Et pendant ce temps, dans le Massachusetts, les mariages continuent.

Une invitation à Gmail

J’ai une invitation au mail par Google, Gmail. Qui la veut ?

mise à jour : voir http://isnoop.net/gmailomatic.php

Eruv, eruvim (2)

L’eruv (voir mon blog précédent) apparaît comme un outil très utile pour diminuer certains des coûts associés à une pratique rigoureuse du judaïsme. Divers mouvements associés au judaïsme orthodoxe insistant sur une pratique conforme aux Ecritures, tout en cherchant une accommodation avec des pratiques contemporaines, vont alors s’emparer de l’eruv.

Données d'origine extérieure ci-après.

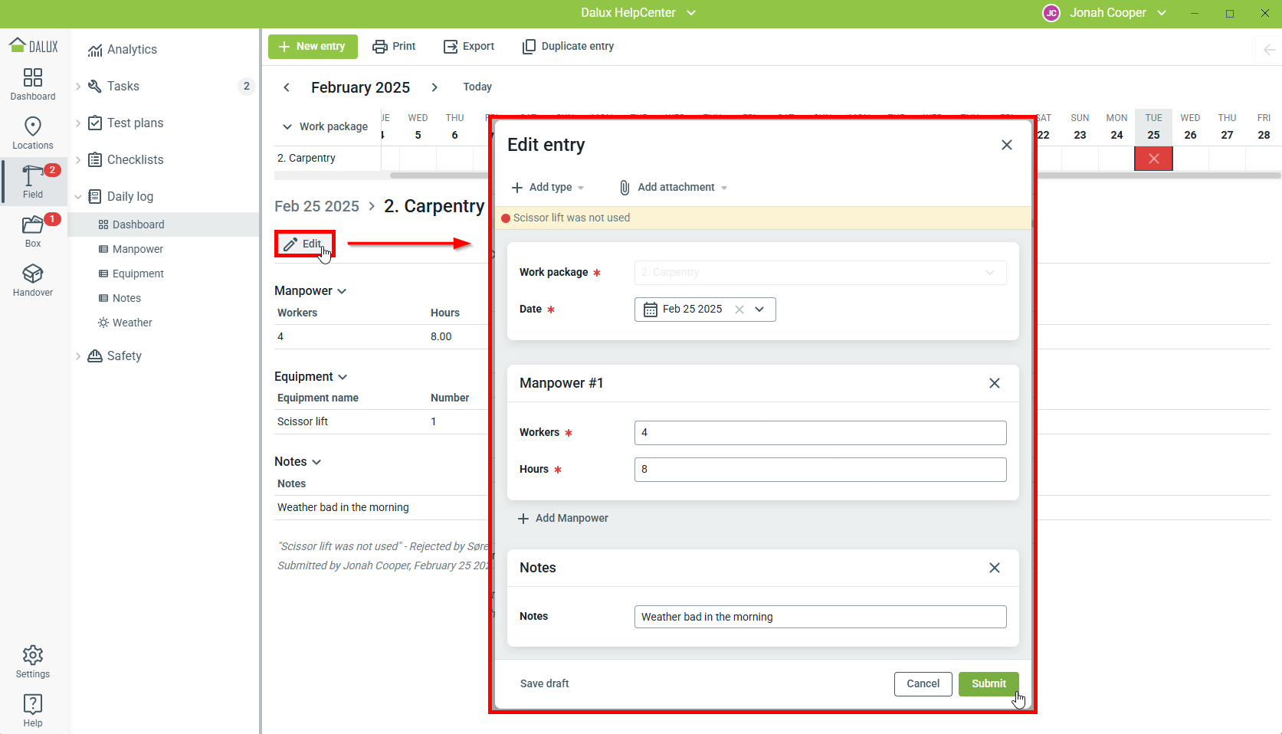
Task: Click the Workers input field
Action: click(x=820, y=433)
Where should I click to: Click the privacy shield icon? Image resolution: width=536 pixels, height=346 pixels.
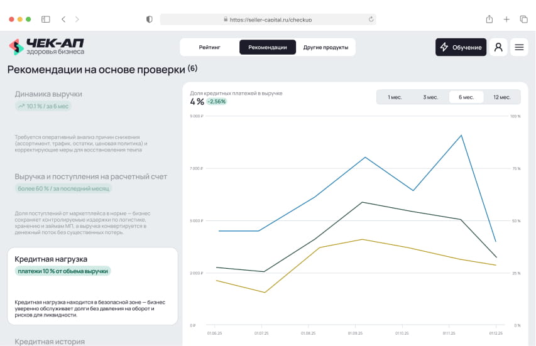(x=149, y=19)
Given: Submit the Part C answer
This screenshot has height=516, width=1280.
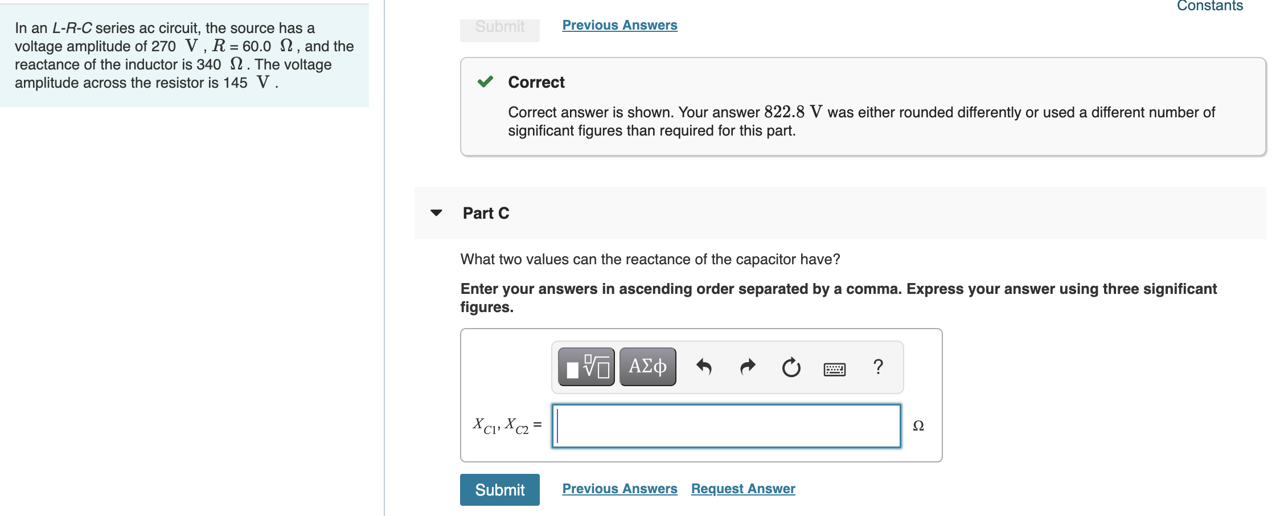Looking at the screenshot, I should pyautogui.click(x=499, y=489).
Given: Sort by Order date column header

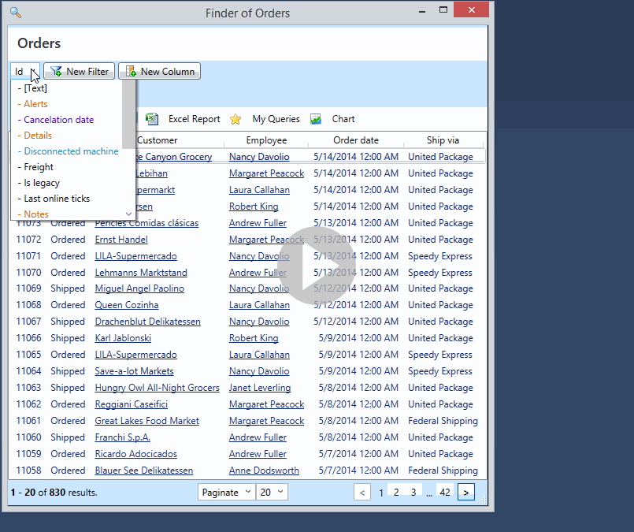Looking at the screenshot, I should click(355, 140).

L’érouve permet d’utiliser une poussette ou une chaise roulante pour aller à la synagogue, par exemple. Il élargit ainsi la marge de manoeuvre des personnes observant shabbat.
C’est peut-être pour cela qu’il est utilisé par les éclaireurs israélites de France: ce document (pdf) peut être un peu trop folklorique, un exemplaire des “Cahiers de la formation” du mouvement des Eclaireuses et eclaireurs israélites de France présente la meilleure manière, pour des scouts juifs, de construire un eruv. C’est peut-être aussi pour cette même raison que les opposants les plus virulents aux erouvim se trouvent à l’intérieur même des communautés orthodoxes: certains refusent toute relaxation des règles littérales.

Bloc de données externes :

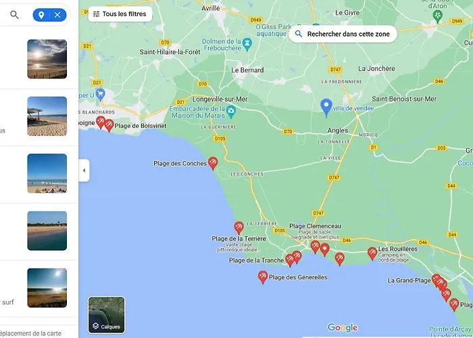Open the last surf beach thumbnail

(x=47, y=288)
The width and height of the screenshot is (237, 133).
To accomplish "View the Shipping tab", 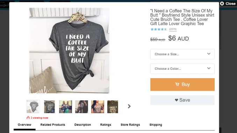I will tap(156, 125).
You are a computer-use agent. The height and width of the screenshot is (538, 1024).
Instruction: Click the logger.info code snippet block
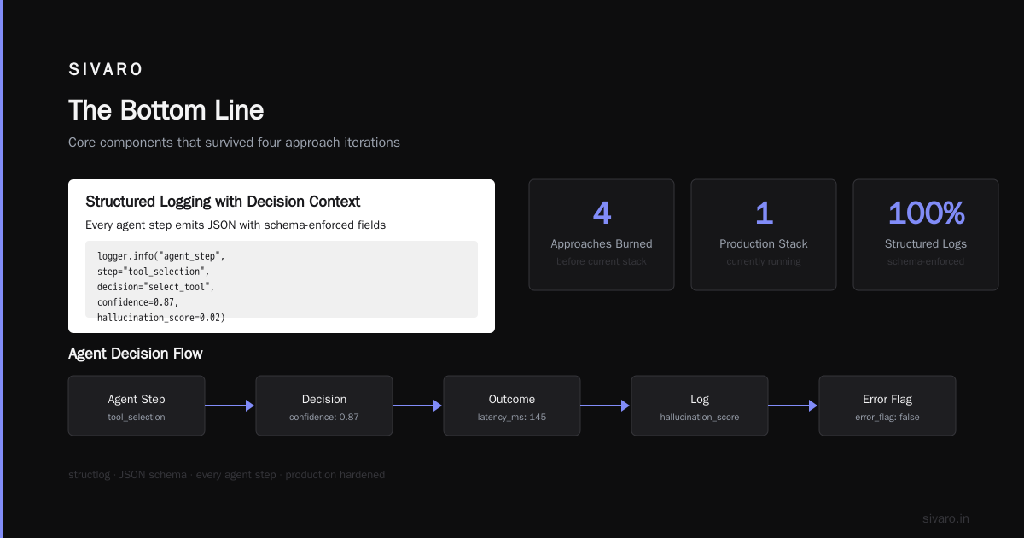click(x=282, y=279)
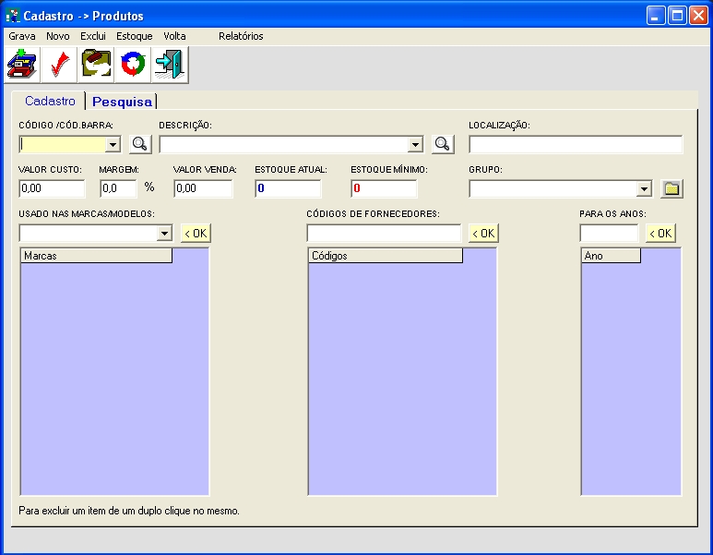Switch to the Pesquisa tab
The width and height of the screenshot is (713, 555).
click(122, 102)
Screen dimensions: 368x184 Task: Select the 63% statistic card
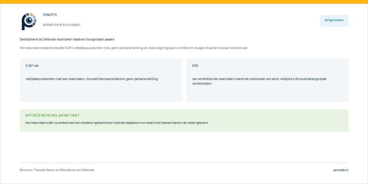[x=267, y=80]
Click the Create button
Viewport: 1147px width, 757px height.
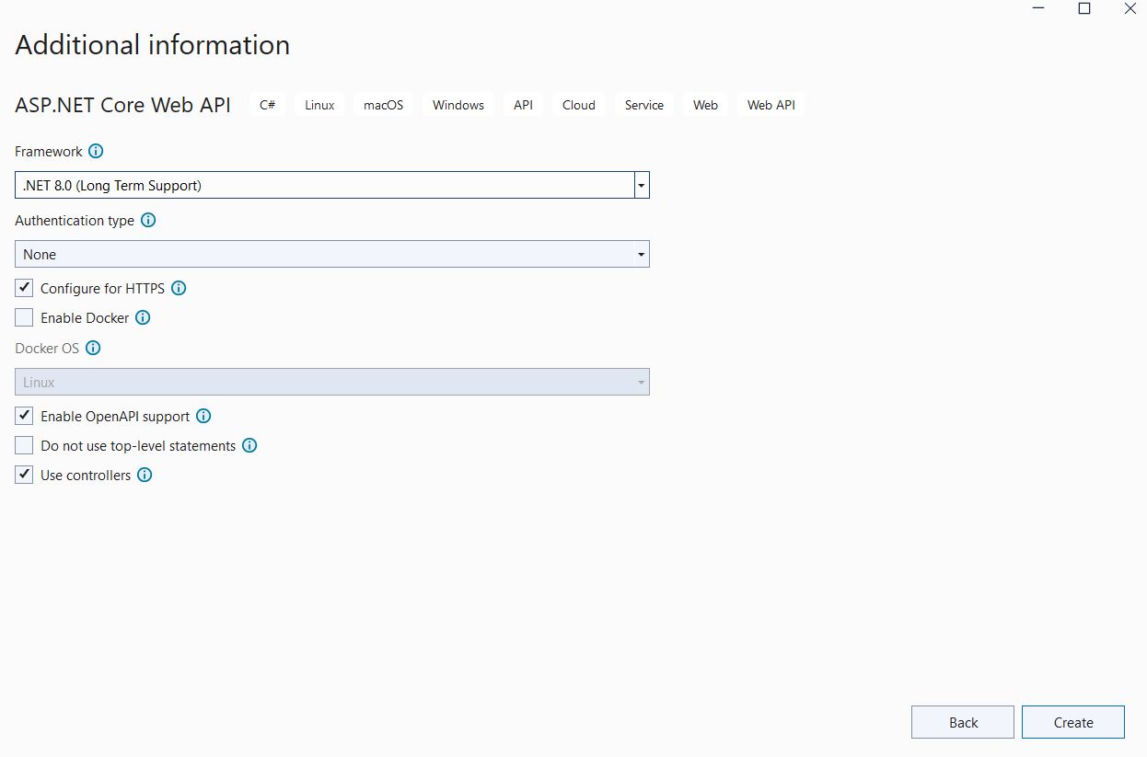pyautogui.click(x=1072, y=722)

Mais l’érouv apparait souvent, quand il est établi en ville autour d’un quartier, comme l’imposition d’une forme de sacré “fondamentaliste”, ne respectant pas la neutralité religieuse de l’espace public, même si, en pratique, un eruv est tout bonnement invisible. C’est de cette manière que les opposants à l’érouv d’Outremont, un quartier de Montreal (voir Valerie Stoker, “Drawing the Line: Hasidic Jews, Eruvim, and the Public Space of Outremont, Quebec”, History of Religion, Volume 43, Number 1, August 2003, pp.18 -49), se sont opposés, pendant plusieurs années, à l’érection d’une telle bordure sacrée. C’est aussi un peu de cette manière qu’aux Etats-Unis, des actions en justice ont été intentées quand des eruvim utilisaient du matériel urbain (poteaux électriques ou téléphoniques, lampadaires…) comme supports (une action récente, Tenafly Eruv Association v. Borough of Tenafly, 309 F.3d 144 décision du 3e circuit de 2002, analysée avec d’autres par Schlaff, Shira J. “Using an Eruv to Untangle the Boundaries of the Supreme Court’s Religion-Clause Jurisprudence” (PDF),5 U. Pa. J. Const. L. 831 (2002 – 2003)). Ce matériel urbain est, pour ce que j’ai pu constater récemment à New York, souvent utilisé, souvent pour des fils, plus rarement pour des indications.
Eruv New York Boro Park
(Je suis allé sur les lieux où avait été prise la photo que j’ai utilisée dans mon précédent blog sur les eruvim: ce rare panneau aurait pu être un canular bien forgé, il n’en est rien).

Pour le sociologue intéressé par les manifestations spatiales de la religion, l’eruv est pain béni: les cartes dressées par les synagogues ou les associations permettent de repérer — quand elles sont mises en série dans le temps comme le font Vincent et Warf (Peter Vincent & Barney Warf, “Eruvim: Talmudic places in a postmodern world”, Transactions of the Institute of British Geographers Volume 27 Issue 1, March 2002, pp. 30-51) pour l’eruv Haredi de Jerusalem entre 1962 et 2001 — l’extension ou le rétrécissement de ce qui est hallachiquement un espace privé.